**Exercise instructions**
Beginning with the line that contains "Screen dimensions: 620x688", reproduce every line through the end of the records below exactly, and leave the pictures out.

--- Task material ---

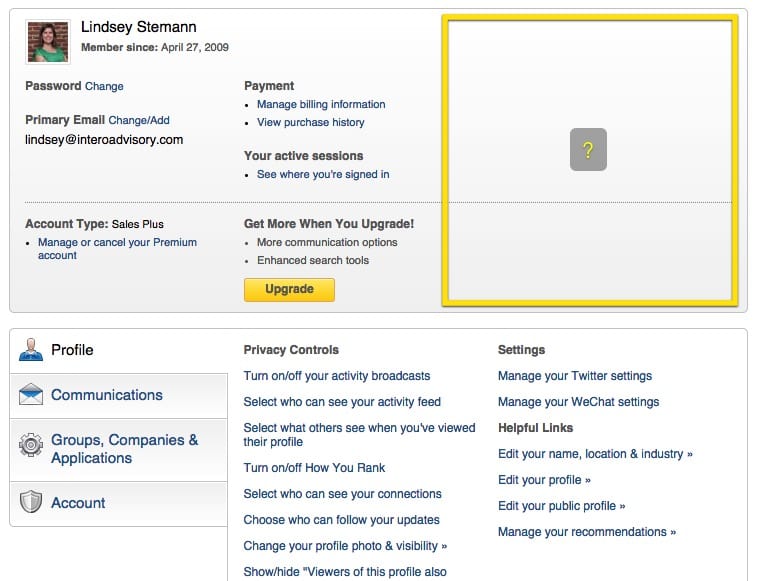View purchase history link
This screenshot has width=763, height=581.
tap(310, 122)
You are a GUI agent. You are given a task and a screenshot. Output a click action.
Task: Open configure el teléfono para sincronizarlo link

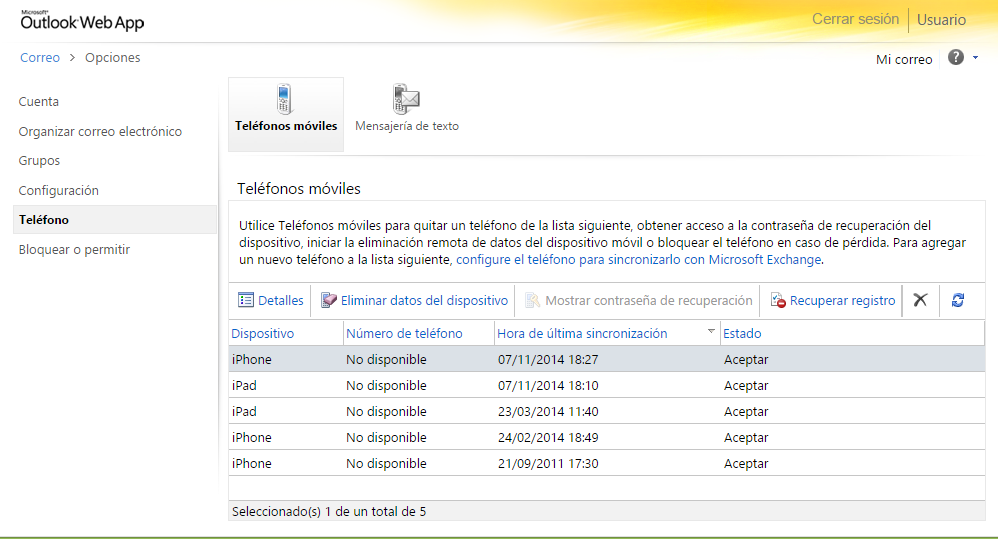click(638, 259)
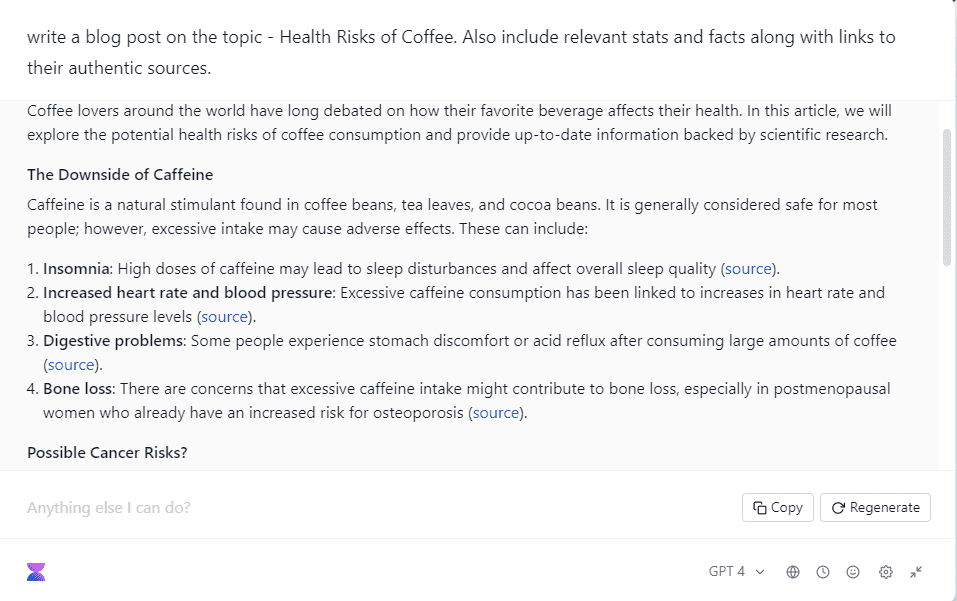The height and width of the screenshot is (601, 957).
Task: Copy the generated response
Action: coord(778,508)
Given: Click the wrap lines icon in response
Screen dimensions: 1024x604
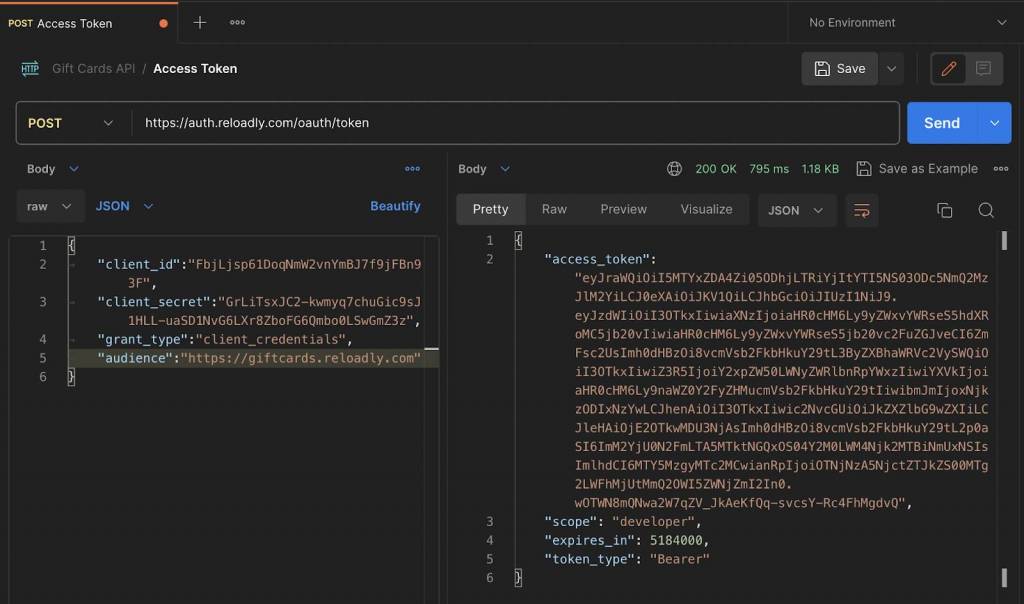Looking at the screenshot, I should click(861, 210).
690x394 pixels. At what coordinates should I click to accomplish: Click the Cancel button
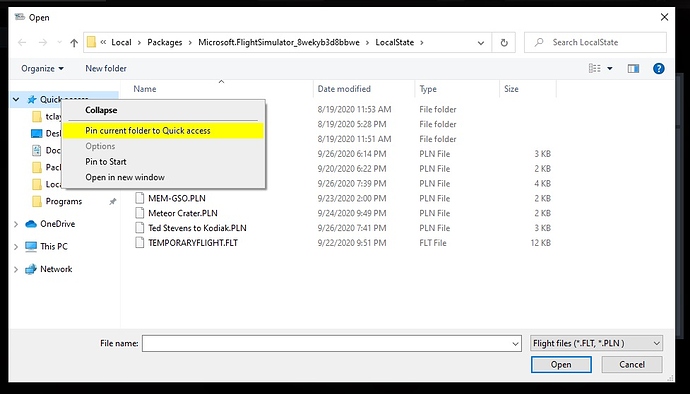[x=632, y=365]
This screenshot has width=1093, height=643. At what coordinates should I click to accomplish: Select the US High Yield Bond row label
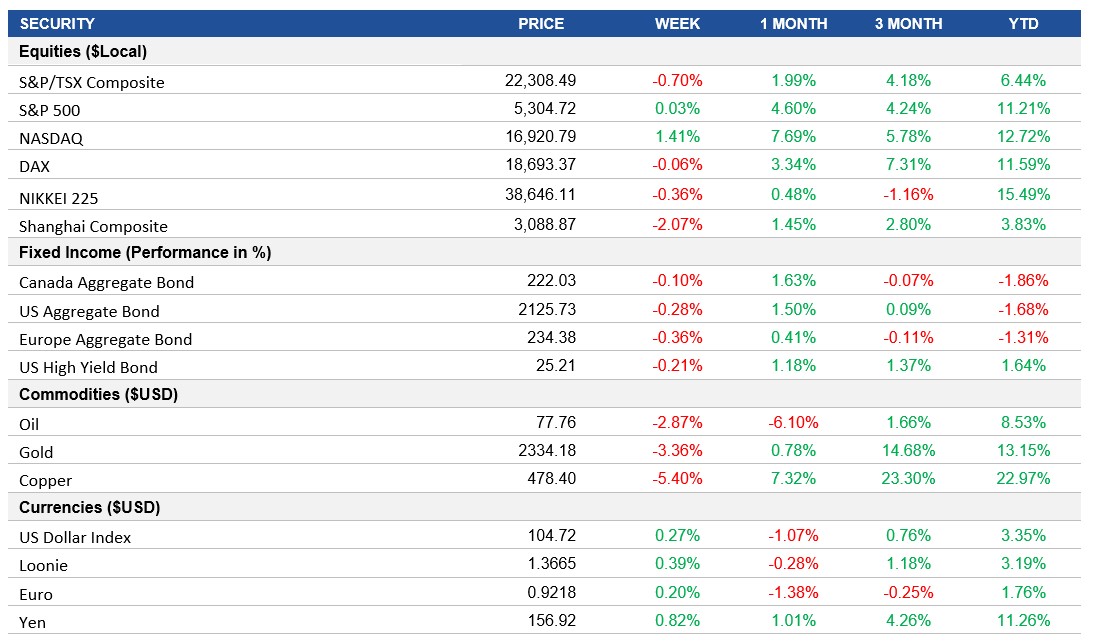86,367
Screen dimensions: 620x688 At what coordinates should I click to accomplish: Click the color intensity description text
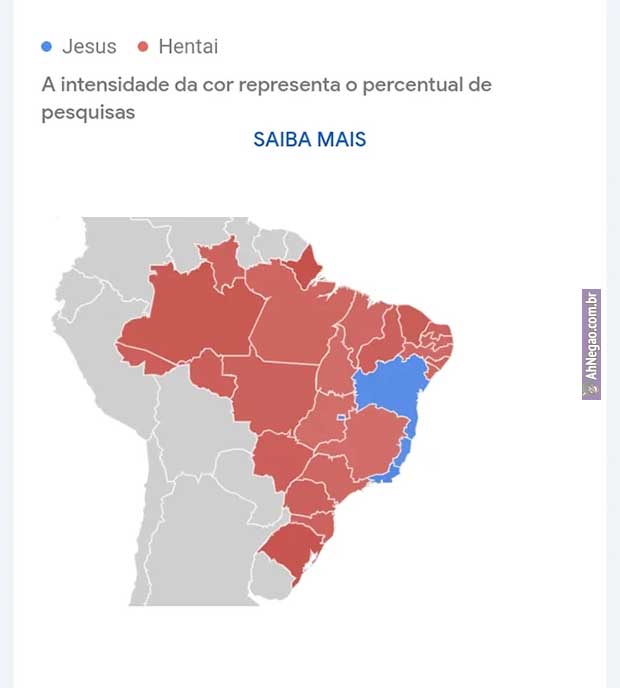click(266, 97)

---

**Response to this exercise**
Screen dimensions: 620x688 At what coordinates should I click to accomplish: Click the color intensity description text
click(266, 97)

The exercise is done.